Roda Viva ou Roda Morta?

Melhor dormir

 

Vi, outro dia, um comentário no twitter que dizia o seguinte: zzzzzzzz.

Era a propósito de um Roda Viva com Diogo Mainardi.

Minha primeira reação foi pensar: Duelo de Titãs! Mário Sérgio Conti e Diogo Mainardi são titãs do mau jornalismo, cada qual do seu jeito.

Vi, no YouTube, alguns minutos. O quanto suportei, para ser franco. Mais ou menos como numa sessão de waterboarding.

O pouco que vi foi suficiente para concluir algumas coisas:

1)   Mainardi continua o mesmo depois de seu auto-exílio. Ele disse que quem está na internet é otário. Fez questão de generalizar quando alguém da bancada de entrevistadores ponderou que havia pessoas de todos os tipos na internet. Por exemplo, a alma gêmea digital de Mainardi, Reinaldo Azevedo.

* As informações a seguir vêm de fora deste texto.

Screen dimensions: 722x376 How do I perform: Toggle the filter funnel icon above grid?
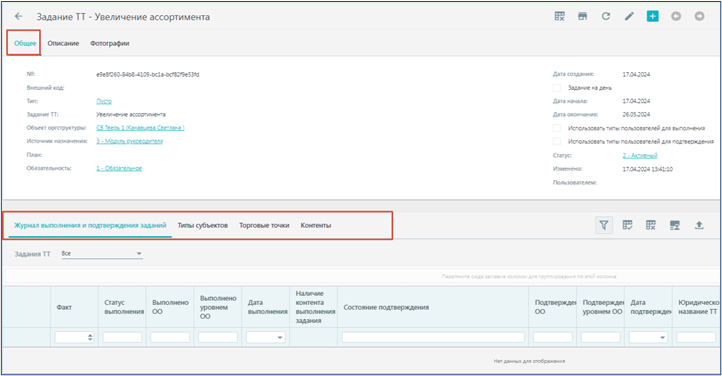coord(604,225)
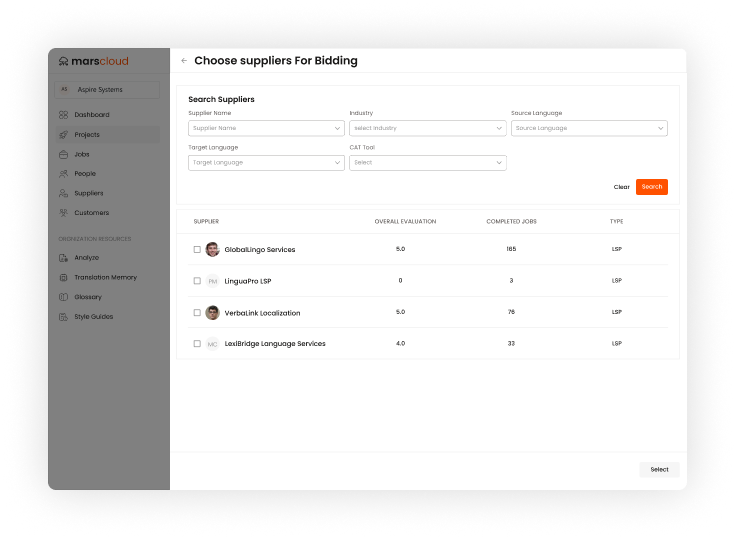Click the Projects rocket icon

[64, 135]
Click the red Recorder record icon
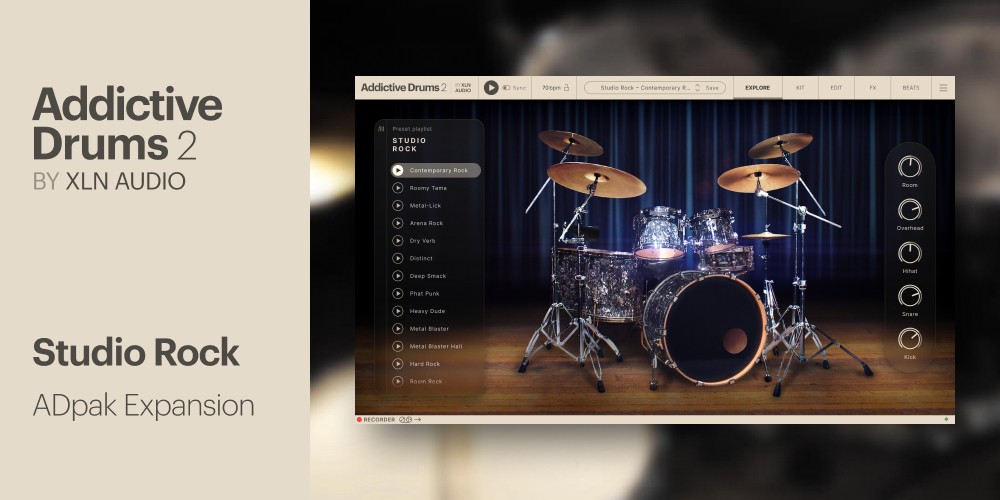 359,420
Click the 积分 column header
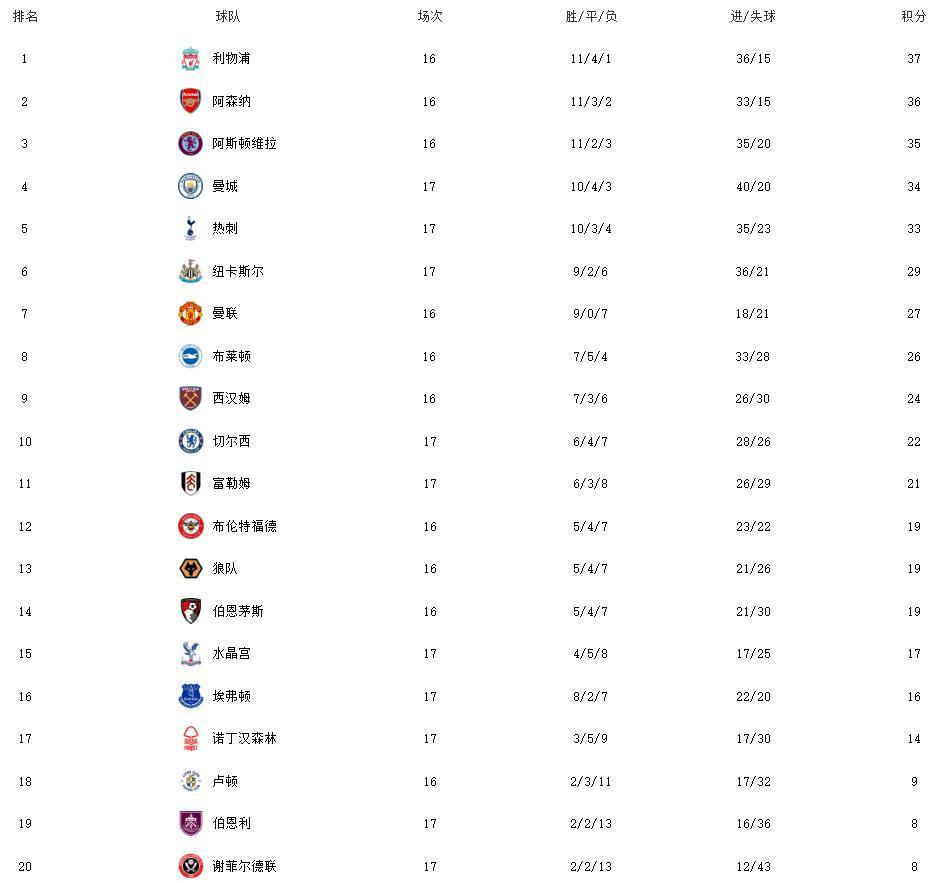 click(913, 17)
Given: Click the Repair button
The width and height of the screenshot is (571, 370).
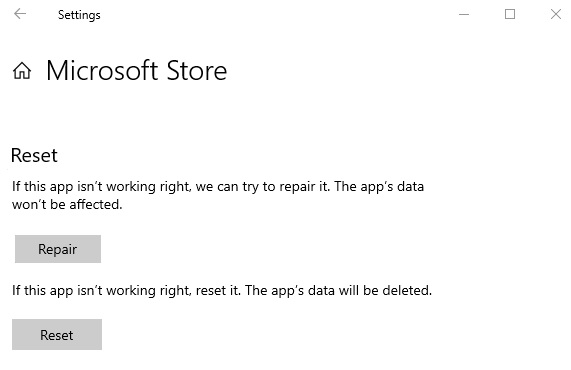Looking at the screenshot, I should click(58, 249).
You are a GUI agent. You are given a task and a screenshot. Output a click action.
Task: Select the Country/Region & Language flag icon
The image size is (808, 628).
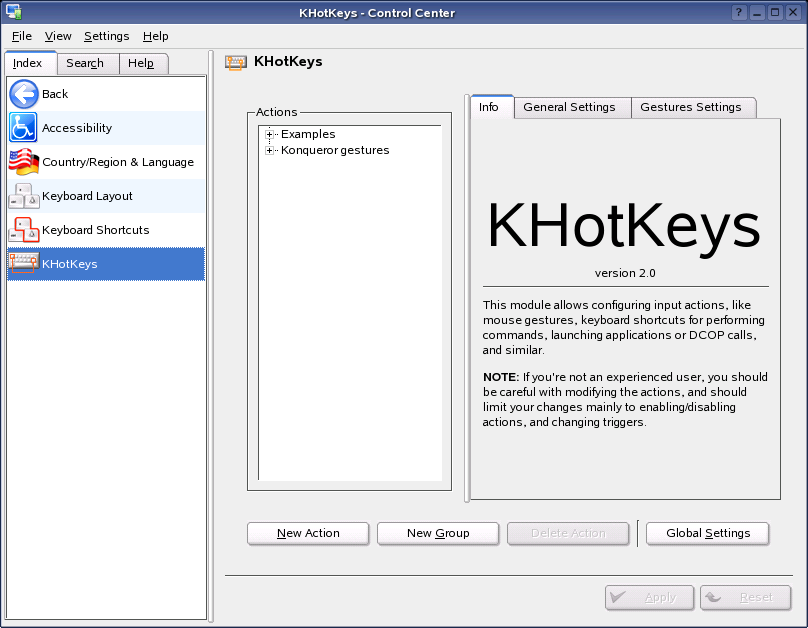pos(24,162)
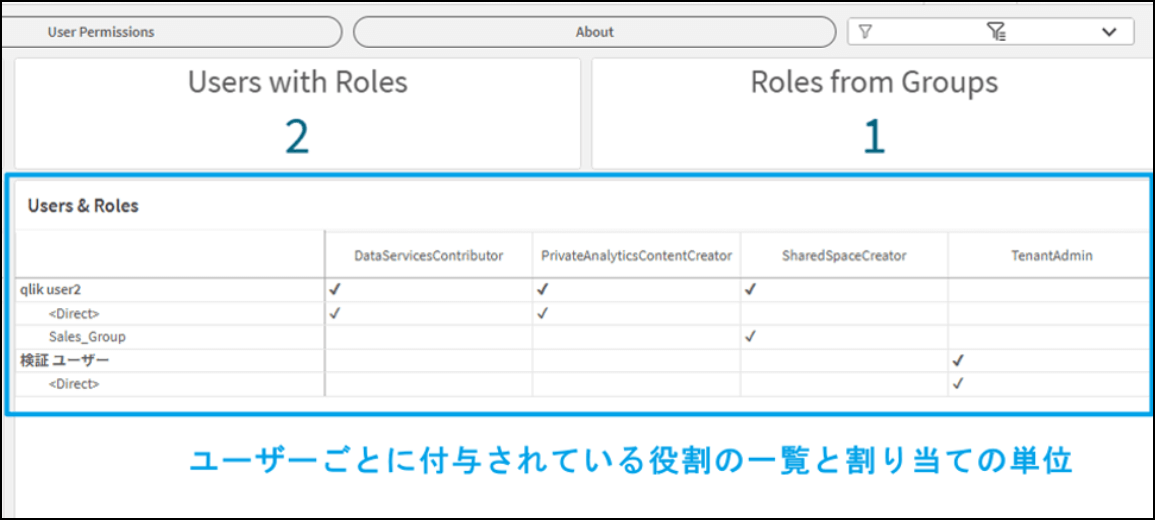Switch to the About tab

pyautogui.click(x=594, y=32)
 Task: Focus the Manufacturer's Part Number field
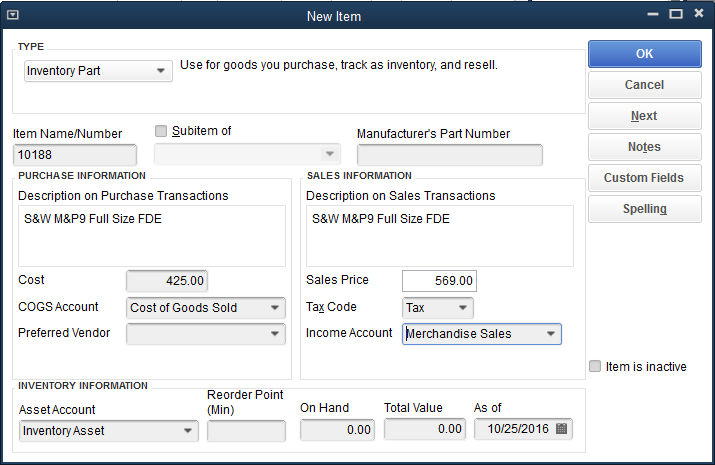450,155
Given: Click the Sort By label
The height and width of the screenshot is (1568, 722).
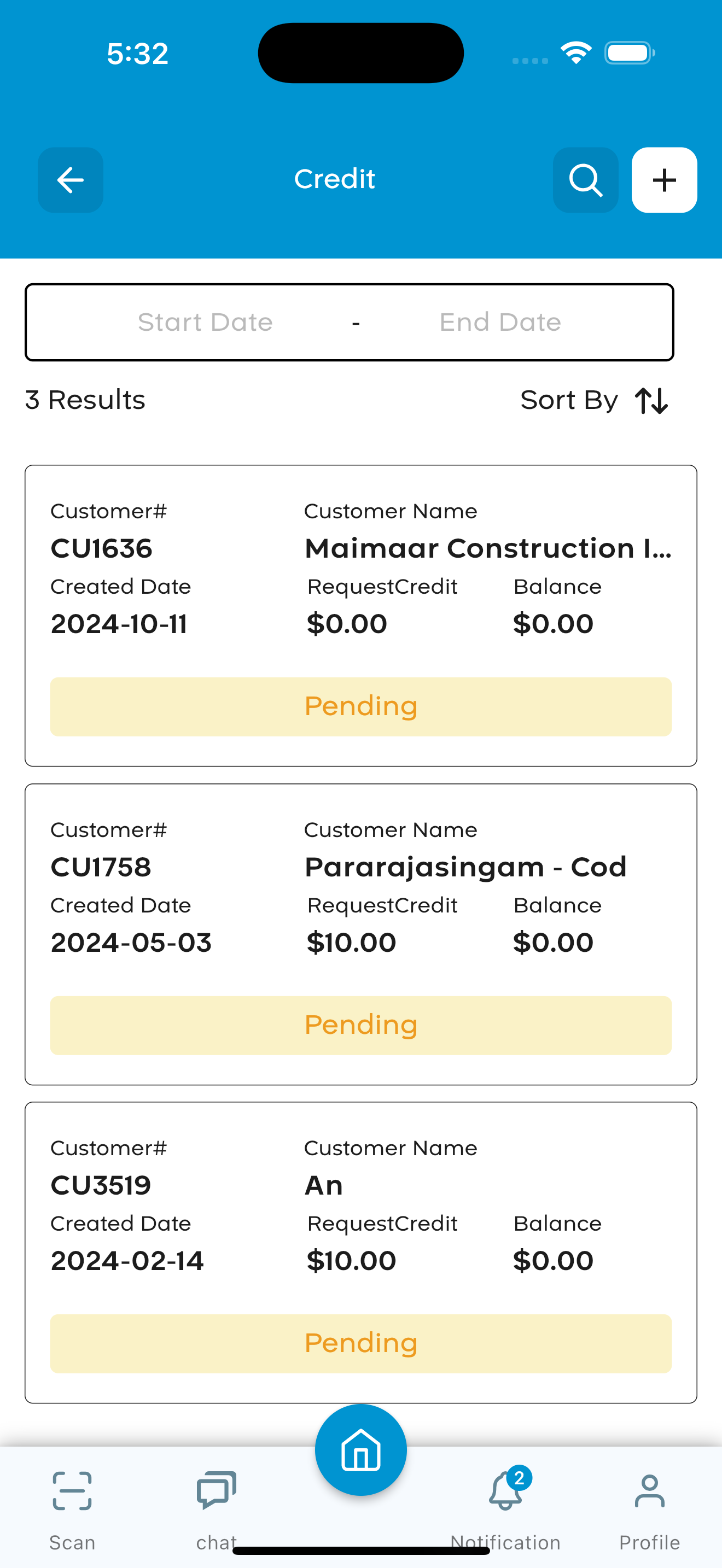Looking at the screenshot, I should click(x=569, y=401).
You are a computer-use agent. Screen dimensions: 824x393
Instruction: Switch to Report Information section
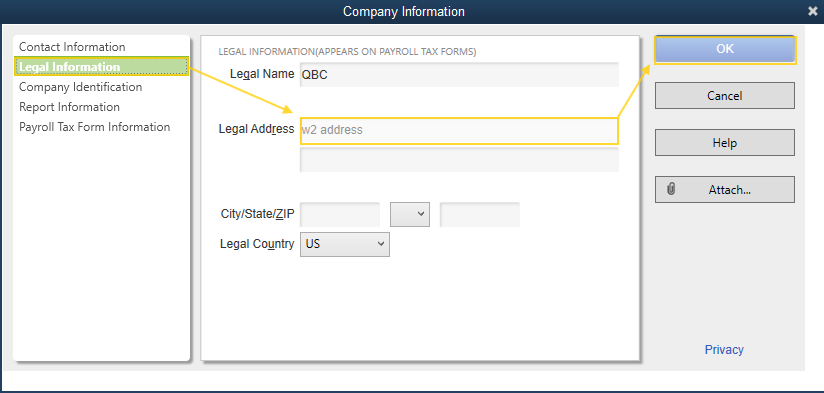click(x=69, y=107)
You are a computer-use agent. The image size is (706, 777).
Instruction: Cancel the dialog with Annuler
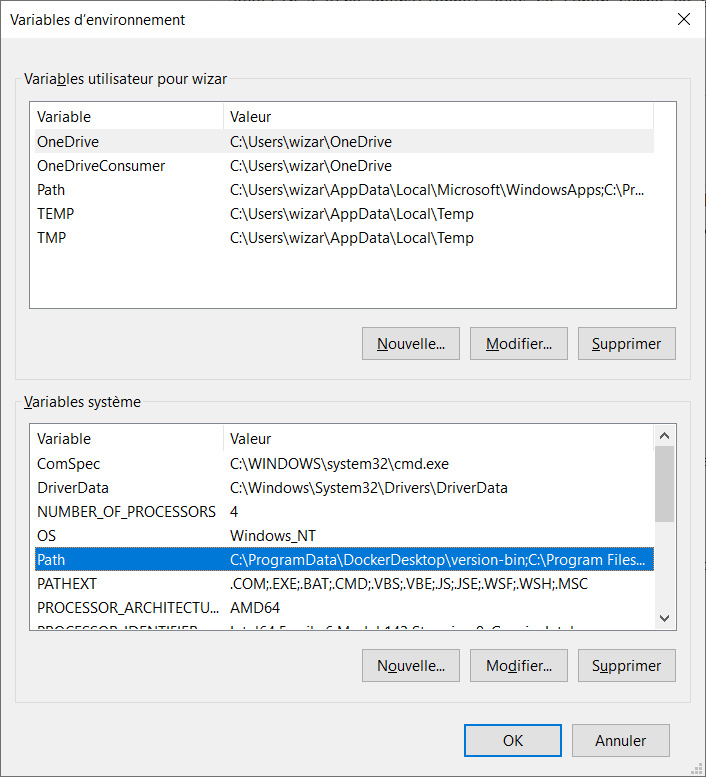pos(621,740)
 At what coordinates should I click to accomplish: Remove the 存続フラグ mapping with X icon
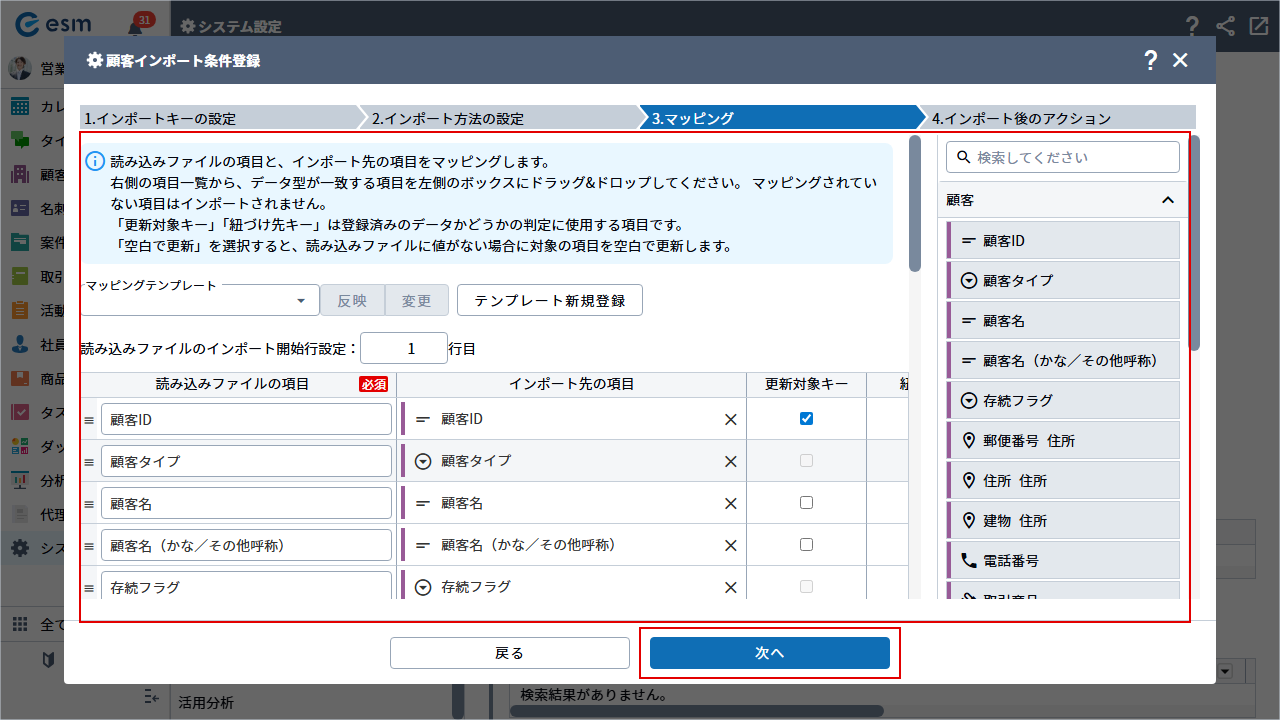pyautogui.click(x=730, y=588)
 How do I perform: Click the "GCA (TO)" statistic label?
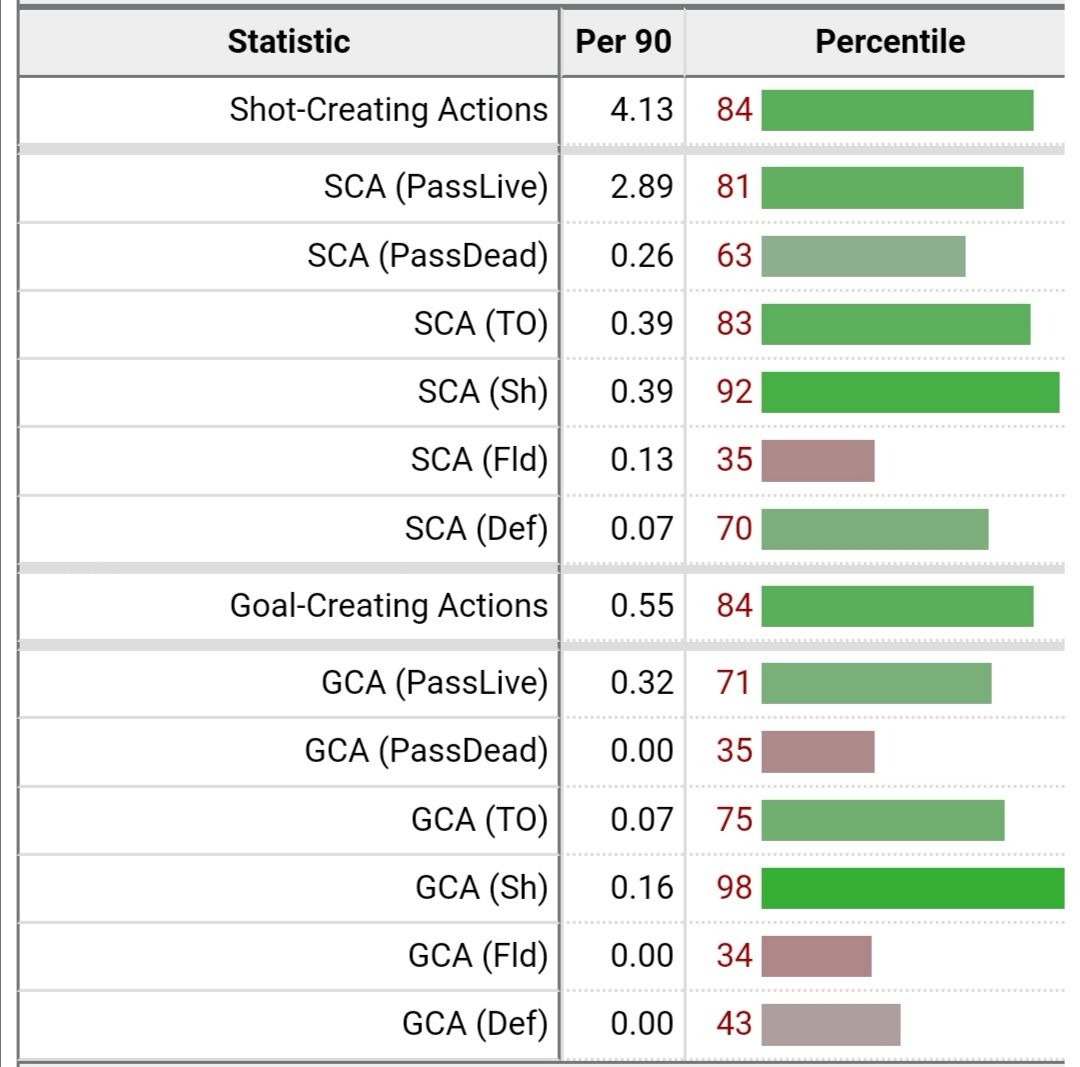click(479, 820)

Otário, Azevedo? Reacionário, ultradireitista, desonesto nas polêmicas, desequilibrado? Sim, sim, sim e sim. Mas otário não. Presumo que Mainardi ache aquilo porque o internauta típico não gosta dele. Melhor: oscila entre detestar e desprezar. O público do papel – mais velho, mais conservador – tem uma opinião melhor sobre Mainardi. Mas entre o internauta e Mainardi, se é preciso escolher quem é o otário, fico você sabe com quem.

2)   Mário Sérgio deveria tomar um choque elétrico antes de começar o programa. A lentidão monocórdia com que ele se expressa, a falta de contundência, o ar de enfado, tudo isso explica o zzzzzz que vi no twitter. Tinha lido, antes da entrevista, que um blogueiro foi censurado por Mainardi e desconvidado por Mário Sérgio . Ora, se você tira de um programa de entrevistas a única voz que pode confrontar o entrevistado, dá em zzzzzz mesmo. Que Mainardi tenha pedido a exclusão, entendo, dada a personalidade dele. Que Mário Sérgio tenha aceitado, é uma demonstração incrível de fraqueza.

Programa bom de entrevista tem no confronto de idéias um elemento essencial. Entre mortos e feridos nos embates, salva-se o espectador, exposto a várias visões que o ajudarão a formar opinião sobre determinado assunto.

O resto é zzzzzzz — e, claro, um espetacular traço.